26/9/07

madrobins: It's a meatloaf.  Dressed up like a bunny.  (Default)
You know you need coffee when you mistakenly pour juice, instead of milk, into your coffee. Euch.
madrobins: It's a meatloaf.  Dressed up like a bunny.  (Default)
So we're driving along I-280 and there is one of those sudden, apparently viral traffic slow downs. Except that, as the traffic slows almost to a stop, we see ahead of us on the highway a shower stall: one of those fiberglass things, lying in the middle of the center-right lane. Fell off a truck, we reason. The traffic should speed up again. Except that it doesn't immediately do so, and as we continue we see that there are five 4X4s, each 8 feet long, strewn along the highway. What we don't see is any sign of a truck stopped along the road, with the driver wondering how the hell he's going to get the lumber an the shower stall back in his truck without, like, dying under the wheels of oncoming traffic. So where did the guy go? Could you fail to notice a loss like that out the back of your truck? It's a non-trivial weight, and I'm fairly certain it must have made God's own noise falling out. Imagine a do-it-yourselfer getting home, calling the wife and son to help him off-load his Home Despot purchases, and then realizing...nothing there. "Honest, honey, I wasn't at the bar. I was at the store buying stuff. Really. I have the receipt."

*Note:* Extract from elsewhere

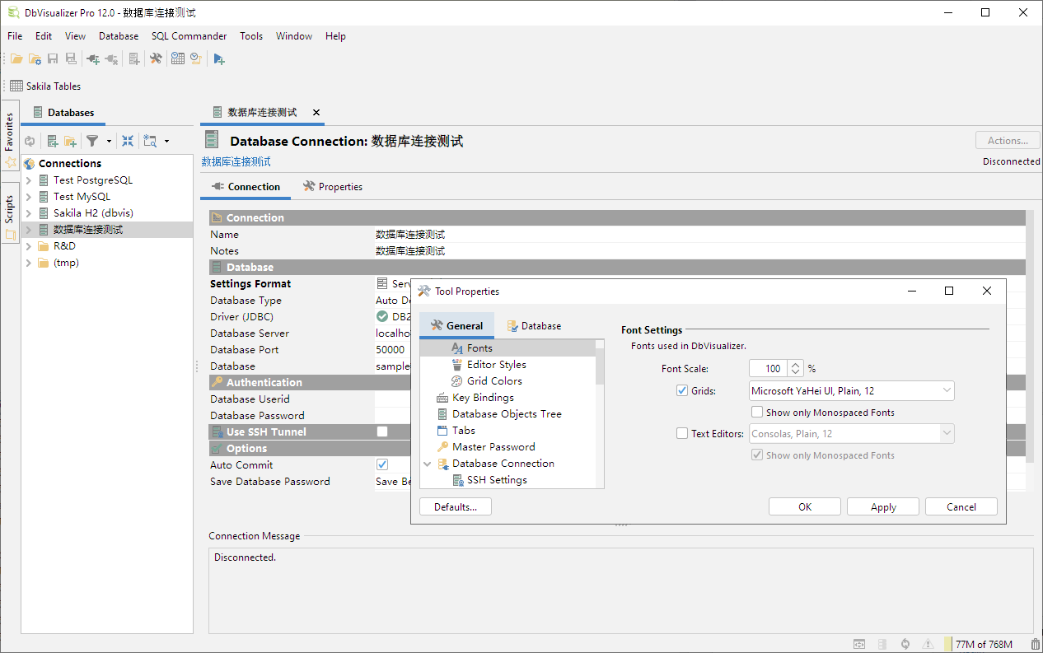Viewport: 1043px width, 653px height.
Task: Click the create folder icon in Databases toolbar
Action: [x=71, y=141]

Just another novel on the hoof.
madrobins: It's a meatloaf.  Dressed up like a bunny.  (Default)
Finished the revision on an alternate-world-sword-and-intrigue story, "Virtue and the Archangel," and sent it off to [livejournal.com profile] deborahjross, the editor of Lace and Blade, an anthology of sword-and-romantic-intrigue stories. And she likes it! Yay!

Work done and work accepted. That's the way it's supposed to work, right?